**WORK INSTRUCTIONS**
Please reproduce the listing below, starting with the line that contains "The width and height of the screenshot is (708, 389)." and going on through the line that contains "coord(19,99)", requests included, with every coordinate in the answers shifted up by 76. Leave the pictures out of your answer.

(Items stored from a collection)
----
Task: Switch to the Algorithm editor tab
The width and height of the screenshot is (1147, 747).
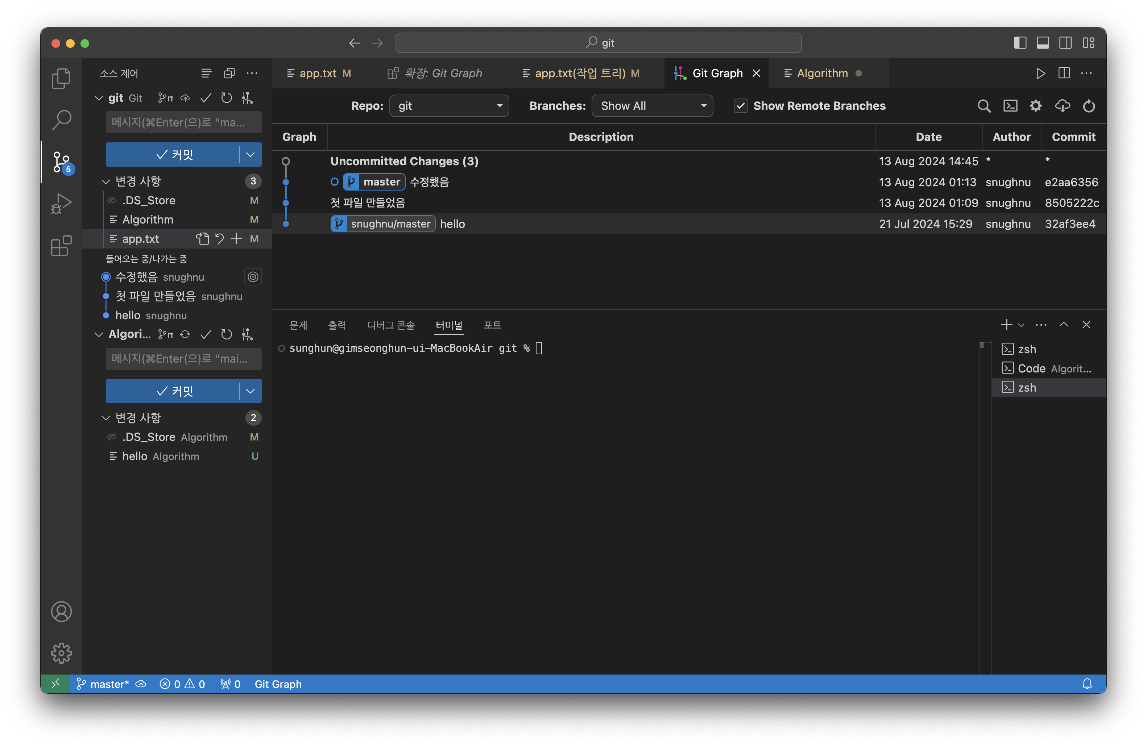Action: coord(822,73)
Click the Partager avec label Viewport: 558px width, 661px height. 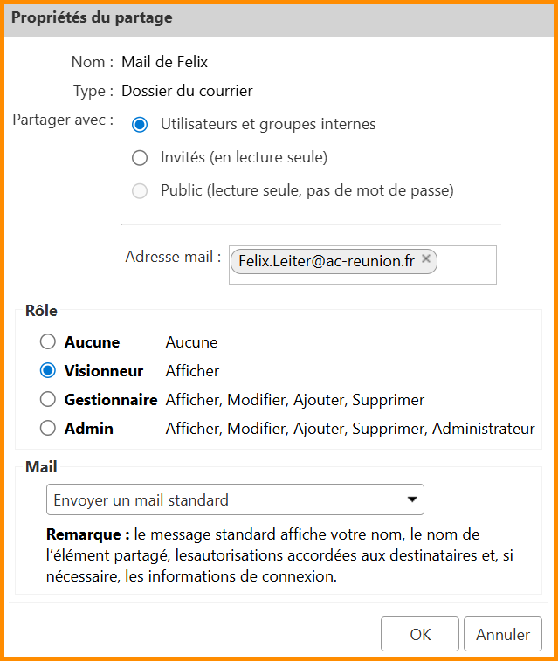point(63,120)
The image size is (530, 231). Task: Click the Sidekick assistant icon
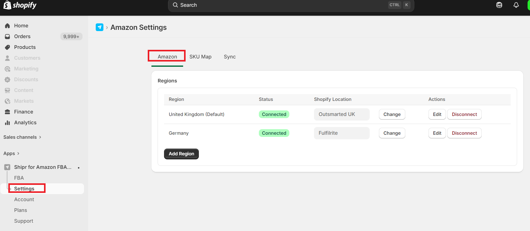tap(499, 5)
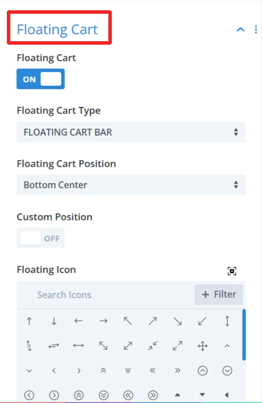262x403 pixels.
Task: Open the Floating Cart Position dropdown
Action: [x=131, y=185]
----
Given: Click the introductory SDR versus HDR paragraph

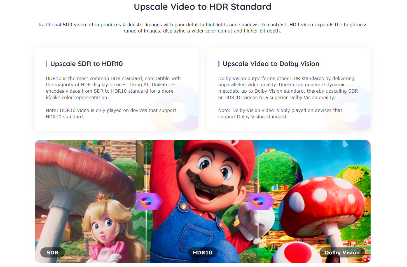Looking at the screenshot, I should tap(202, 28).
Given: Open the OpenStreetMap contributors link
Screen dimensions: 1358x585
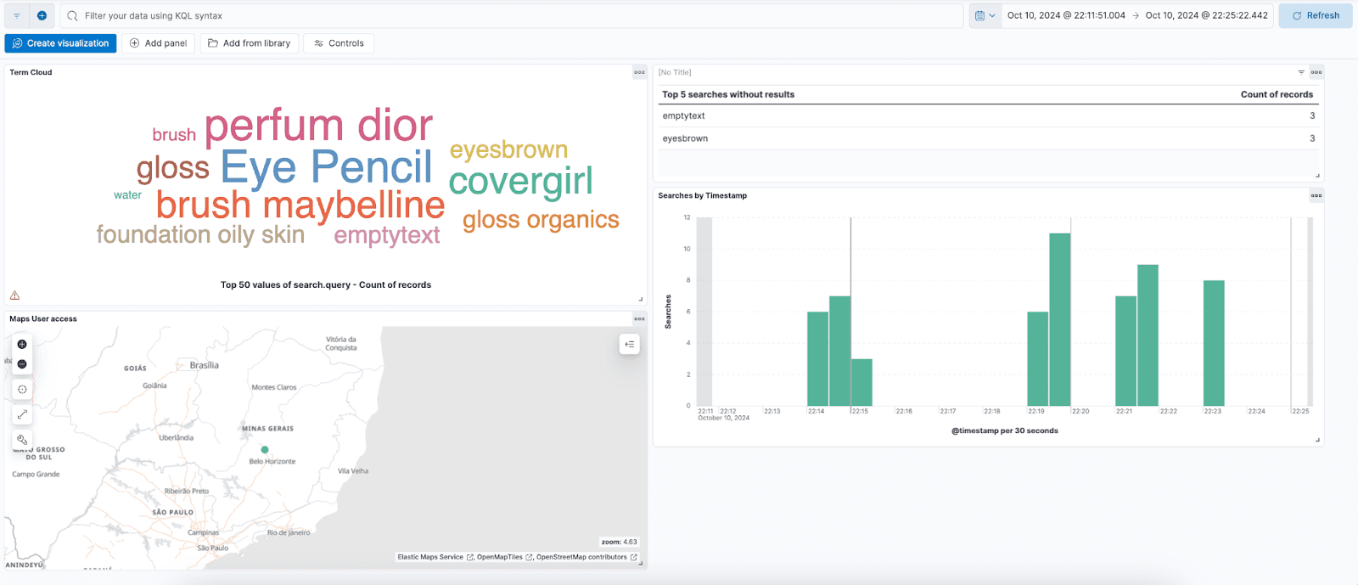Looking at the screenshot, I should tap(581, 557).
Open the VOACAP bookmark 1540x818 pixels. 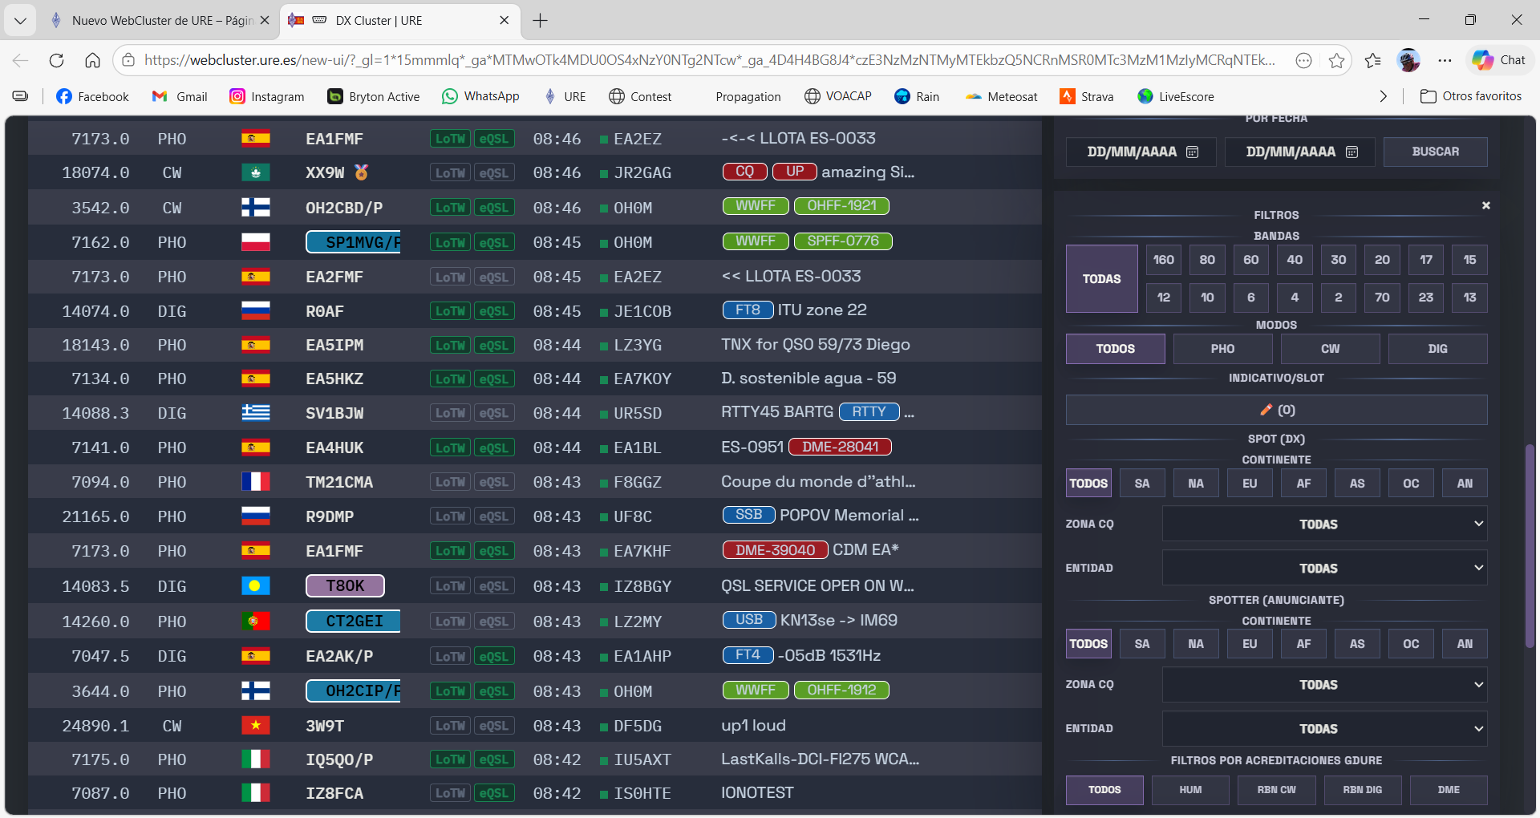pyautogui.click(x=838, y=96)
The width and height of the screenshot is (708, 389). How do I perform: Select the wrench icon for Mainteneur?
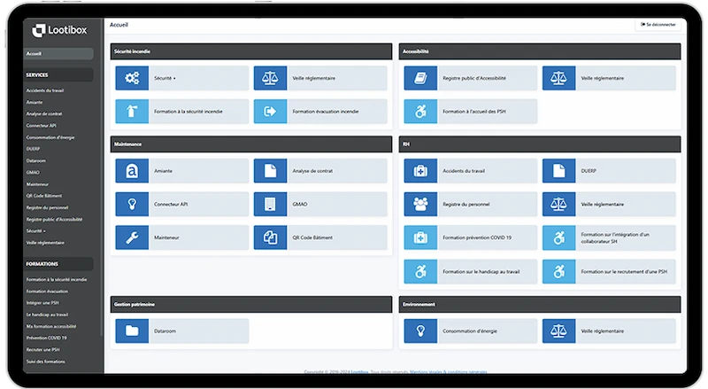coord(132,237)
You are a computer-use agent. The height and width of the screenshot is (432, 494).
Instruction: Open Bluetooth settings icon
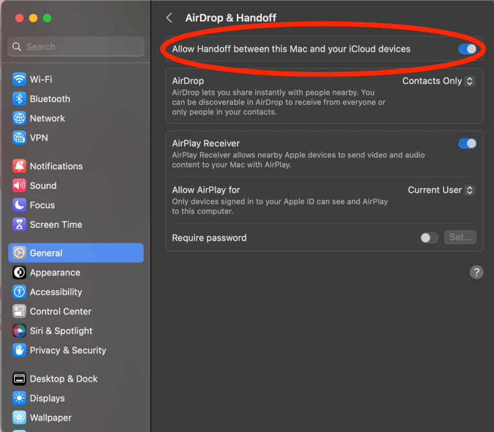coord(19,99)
----
**RESPONSE TO THIS TASK**
The width and height of the screenshot is (708, 389). How do I perform: Select the wrench icon for Mainteneur?
coord(208,313)
You are a computer-use agent. The height and width of the screenshot is (432, 494).
Instruction: Open Bluetooth settings icon
coord(95,175)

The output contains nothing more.